------ THE DATA ------

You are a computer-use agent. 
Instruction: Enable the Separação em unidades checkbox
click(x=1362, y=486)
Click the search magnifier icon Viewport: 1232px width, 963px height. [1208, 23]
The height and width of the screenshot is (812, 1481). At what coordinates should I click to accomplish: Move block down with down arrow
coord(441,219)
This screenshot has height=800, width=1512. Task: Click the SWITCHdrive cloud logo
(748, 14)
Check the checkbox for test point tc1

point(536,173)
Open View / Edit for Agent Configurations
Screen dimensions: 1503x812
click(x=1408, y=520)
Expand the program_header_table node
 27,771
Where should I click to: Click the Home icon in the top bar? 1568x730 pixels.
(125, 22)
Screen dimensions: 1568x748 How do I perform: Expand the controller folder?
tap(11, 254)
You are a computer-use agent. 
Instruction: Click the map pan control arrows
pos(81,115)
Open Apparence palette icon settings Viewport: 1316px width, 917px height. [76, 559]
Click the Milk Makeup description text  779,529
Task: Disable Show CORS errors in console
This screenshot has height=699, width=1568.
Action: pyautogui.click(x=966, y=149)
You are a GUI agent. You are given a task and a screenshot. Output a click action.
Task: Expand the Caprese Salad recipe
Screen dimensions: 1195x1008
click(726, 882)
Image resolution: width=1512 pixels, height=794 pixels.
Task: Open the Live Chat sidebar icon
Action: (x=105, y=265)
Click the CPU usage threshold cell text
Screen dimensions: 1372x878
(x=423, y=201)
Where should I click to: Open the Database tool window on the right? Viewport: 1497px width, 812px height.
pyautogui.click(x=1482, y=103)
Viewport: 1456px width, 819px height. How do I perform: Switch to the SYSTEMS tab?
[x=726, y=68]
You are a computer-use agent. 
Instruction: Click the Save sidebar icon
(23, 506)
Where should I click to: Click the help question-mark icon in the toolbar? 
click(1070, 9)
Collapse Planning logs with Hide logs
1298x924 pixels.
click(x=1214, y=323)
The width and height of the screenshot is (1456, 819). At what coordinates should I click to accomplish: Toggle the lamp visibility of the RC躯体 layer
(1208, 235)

------

EXERCISE GOAL
Output the entire data exactly, line for line.

TASK RESPONSE
You are a computer-use agent. 
Instruction: Enable the Separação em unidades checkbox
click(x=1362, y=486)
Click the search magnifier icon Viewport: 1232px width, 963px height. [1208, 23]
The height and width of the screenshot is (812, 1481). At what coordinates should I click to accomplish: Move block down with down arrow
coord(441,219)
This screenshot has height=800, width=1512. Task: Click the SWITCHdrive cloud logo
(748, 14)
Check the checkbox for test point tc1

point(536,173)
Open View / Edit for Agent Configurations
Screen dimensions: 1503x812
click(x=1408, y=520)
Expand the program_header_table node
 27,771
Where should I click to: Click the Home icon in the top bar? 1568x730 pixels.
(125, 22)
Screen dimensions: 1568x748 How do I perform: Expand the controller folder?
tap(11, 254)
You are a computer-use agent. 
Instruction: Click the map pan control arrows
pos(81,115)
Open Apparence palette icon settings Viewport: 1316px width, 917px height. [76, 559]
Click the Milk Makeup description text  779,529
Task: Disable Show CORS errors in console
This screenshot has height=699, width=1568.
Action: pyautogui.click(x=966, y=149)
You are a GUI agent. You are given a task and a screenshot. Output a click action.
Task: Expand the Caprese Salad recipe
Screen dimensions: 1195x1008
click(726, 882)
Image resolution: width=1512 pixels, height=794 pixels.
Task: Open the Live Chat sidebar icon
Action: (x=105, y=265)
Click the CPU usage threshold cell text
Screen dimensions: 1372x878
(x=423, y=201)
Where should I click to: Open the Database tool window on the right? Viewport: 1497px width, 812px height.
pyautogui.click(x=1482, y=103)
Viewport: 1456px width, 819px height. How do I perform: Switch to the SYSTEMS tab?
[x=726, y=68]
You are a computer-use agent. 
Instruction: Click the Save sidebar icon
(23, 506)
Where should I click to: Click the help question-mark icon in the toolbar? 
click(1070, 9)
Collapse Planning logs with Hide logs
1298x924 pixels.
click(x=1214, y=323)
The width and height of the screenshot is (1456, 819). At what coordinates should I click to accomplish: Toggle the lamp visibility of the RC躯体 layer
(1208, 235)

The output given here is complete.